L’insieme degli amminoacidi comuni a tutti gli esseri viventi, che compongono le proteine (enzimi e recettori, e proteine strutturali), comprende 20 molecole diverse, di 5-10 atomi di carbonio, tutte con una struttura di base comune.
L’insieme dei monosaccaridi che compongono i carboidrati (zuccheri semplici come il saccarosio - lo zucchero da tavola -, o polimeri complessi come l’amido e la cellulosa) è più variabile, ma solo una decina di molecole di 5 o 6 atomi di carbonio gioca un ruolo centrale nella biologia.
L’insieme degli acidi grassi che compongono i lipidi (oli, grassi, steroidi) comprende una ventina di molecole principali, classificate in saturi e insaturi, spesso con catene di 16 o 18 atomi di carbonio.
L'insieme delle basi azotate che compongono il DNA e l'RNA (gli acidi nucleici) comprende 5 diverse molecole di 6-10 atomi fra carbonio e azoto.

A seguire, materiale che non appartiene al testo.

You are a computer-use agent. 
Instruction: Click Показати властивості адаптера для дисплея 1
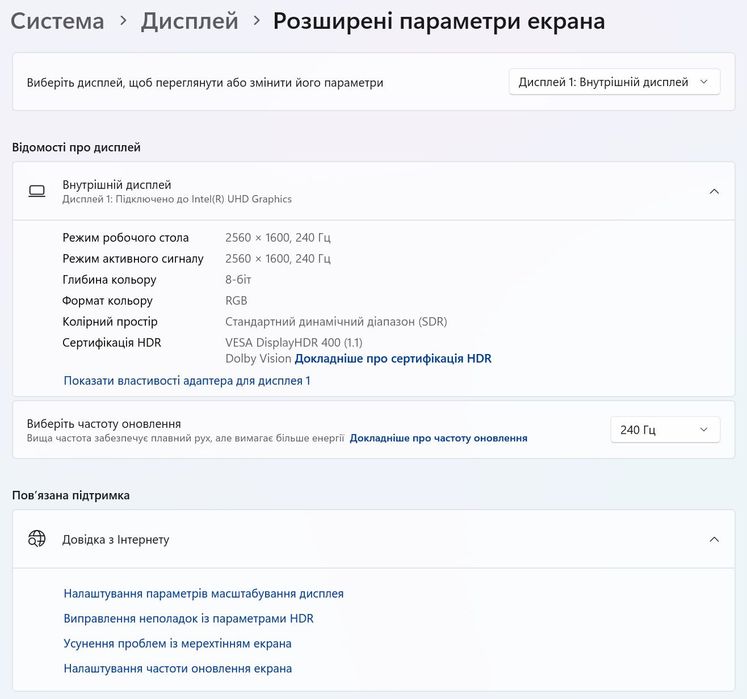187,380
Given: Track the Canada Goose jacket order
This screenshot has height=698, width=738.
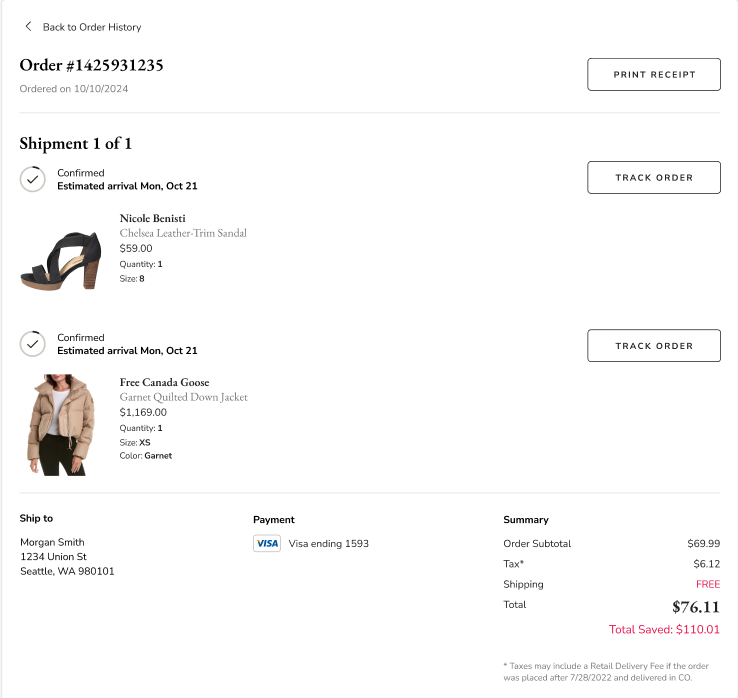Looking at the screenshot, I should [653, 345].
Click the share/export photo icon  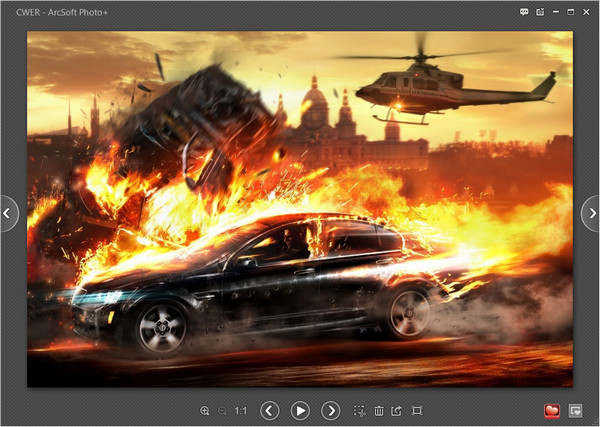[x=397, y=410]
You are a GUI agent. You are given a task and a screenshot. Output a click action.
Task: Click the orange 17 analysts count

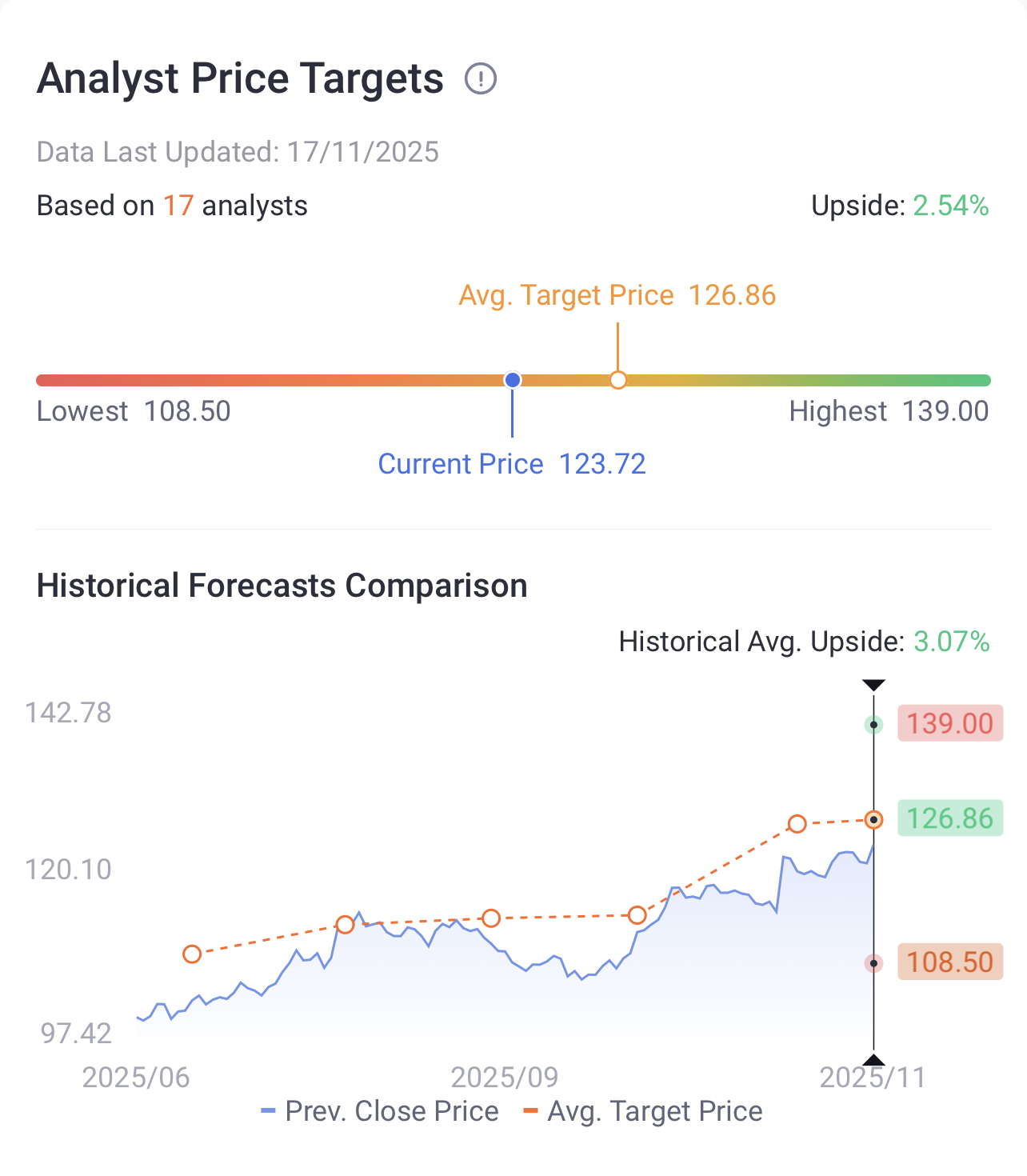178,206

In totale, quindi, stiamo parlando di circa 50 monomeri fondamentali: un numero sorprendentemente basso, considerando l’incredibile varietà di forme viventi presenti sulla Terra. Ma è proprio combinando questi mattoncini in modi diversi, lunghezze diverse, sequenze diverse — e, nel caso dei lipidi, anche architetture tridimensionali diverse — che la natura ha costruito tutte le forme di vita nel giro di tre miliardi e mezzo di anni (accellerando vertiginosamente negli ultimi 600 milioni): dalle piante ai funghi, dai batteri ai dinosauri, dagli insetti agli esseri umani.
Un alfabeto cosmico
Se è vero che questi piccoli mattoni organici rappresentano un alfabeto universale (per quanto di secondo livello: il primo è il codice genetico) che precede perfino la formazione della Terra, con il quale la vita ha poi scritto tutte le sue storie, dobbiamo concludere che la vita, almeno quella che conosciamo, non è solo un fenomeno terrestre, ma l’espressione di una chimica che può avvenire ovunque nell’universo.
Con una manciata di amminoacidi, zuccheri, basi azotate e acidi grassi, la natura ha costruito sulla Terra la complessità delle cellule, l’eleganza delle forme, la meraviglia della coscienza, fino a generare un essere capace di capire tutto questo.
E allora resta insoluta la domanda semplice e sconcertante che Enrico Fermi un giorno rivolse agli amici: “Ma dove sono tutti quanti gli altri?”.